Photo: Camila Vallejo
In only 2 months, the 23 year-old leader of the student protests in Chile has received countless death threats while keeping Chile’s government in check.
Camila Vallejo Dowling has become the living nightmare of Chilean President Sebastián Piñera. Her beauty, brains, eloquent speech and the clarity and sheer strength of her ideas and proposals have made her one of the main actors in Chile’s current political stage—the face of the Student Movement in Chile.

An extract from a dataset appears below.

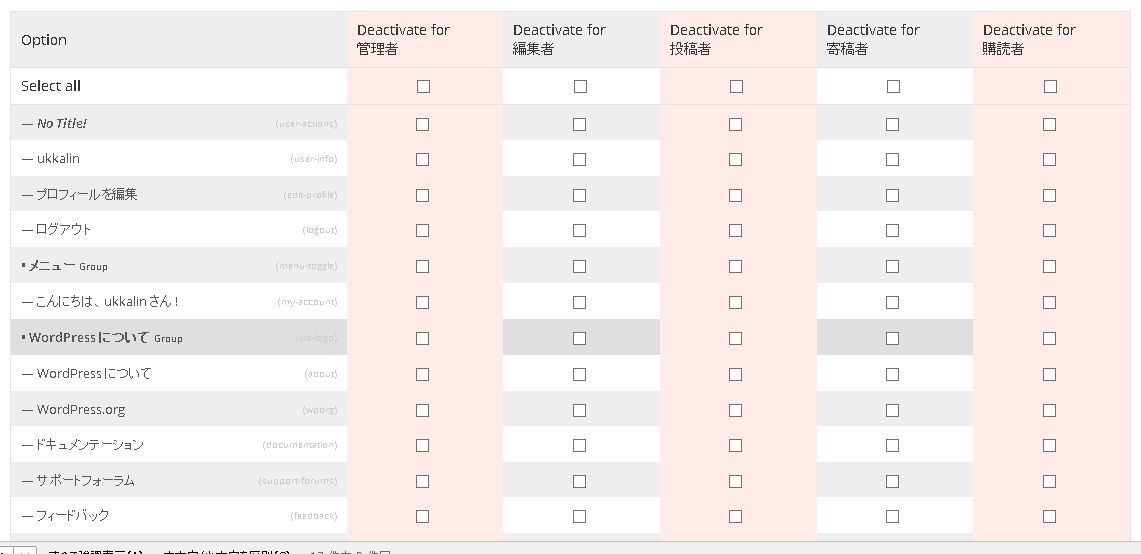Check Select all for 投稿者 column
The image size is (1141, 554).
tap(736, 87)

Her image is in the face of every newspaper, and seems to grow popular at the same rate President Piñera’s grows unpopular. Vallejo has an admirable capability to solidly state the needs, and demands of Chilean students with the same intransigent humility and powerful, charismatic logic before thousands at a march, inside the chambers of the education ministry, or as a guest on a talk show.
“We don’t want violence, our fight is not versus the police or to destroy commercial shops … our fight is to recover the right to education, on that we have been emphatic and clear,” said Vallejo in a speech outside La Moneda, Chile’s presidential palace.

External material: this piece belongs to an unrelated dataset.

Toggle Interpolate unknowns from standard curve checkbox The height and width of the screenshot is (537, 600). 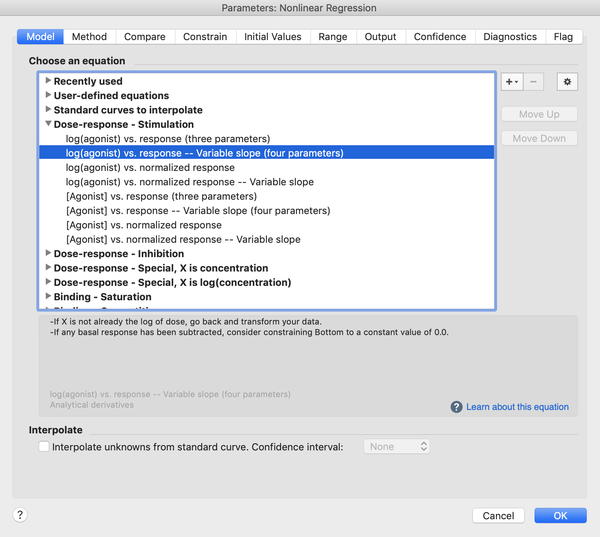44,447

Hundreds of students had been marching peacefully, banging pots and chanting to demand education as a right, and not as a purchasable good, and were met with teargas by police. As she spoke, Camila was surrounded by a peace sign made with empty teargas canisters thrown at students, and symbolically returned to La Moneda.
“Here we have more than 50m pesos’ worth of teargas bombs,” said Vallejo. “Imagine how much was used on the regional or the national level? This is unacceptable, we want to reiterate our demand that we made to the minister of the interior that he step aside.”
Not in a long time a Latin American rebel leader’s voice resonated with such power among the people. Earlier this month, the government ordered Police protection for her, after she begun receiving death threats from opposition groups, by phone and on the social networks.
Tatiana Acuña, a former official from the ministry of culture was fired after suggesting protesting in Chile would end if Camila was assassinated.
Youth groups close to the government of Piñera hacked into her personal files, and published private information, including her home address.
Nothing though, has thus far stopped Camila from writing her mind on her blog, being a constant presence on twitter and becoming the icon of the Chilean Student Revolution.
Camila is the daughter of Reinaldo Vallejo and Mariela Dowling, former members of the Chilean Communist Party in the 1970s.
Vallejo lived her childhood between the communes of Macul and La Florida, and she studied in Colegio Raimapu, a mixed-private school in La Florida. In 2006, Vallejo entered the University of Chile to study geography, but the current state of the Chilean education system has complicated the completion and evaluation of her thesis, which she will publish once education in Chile is a right, and not a luxury.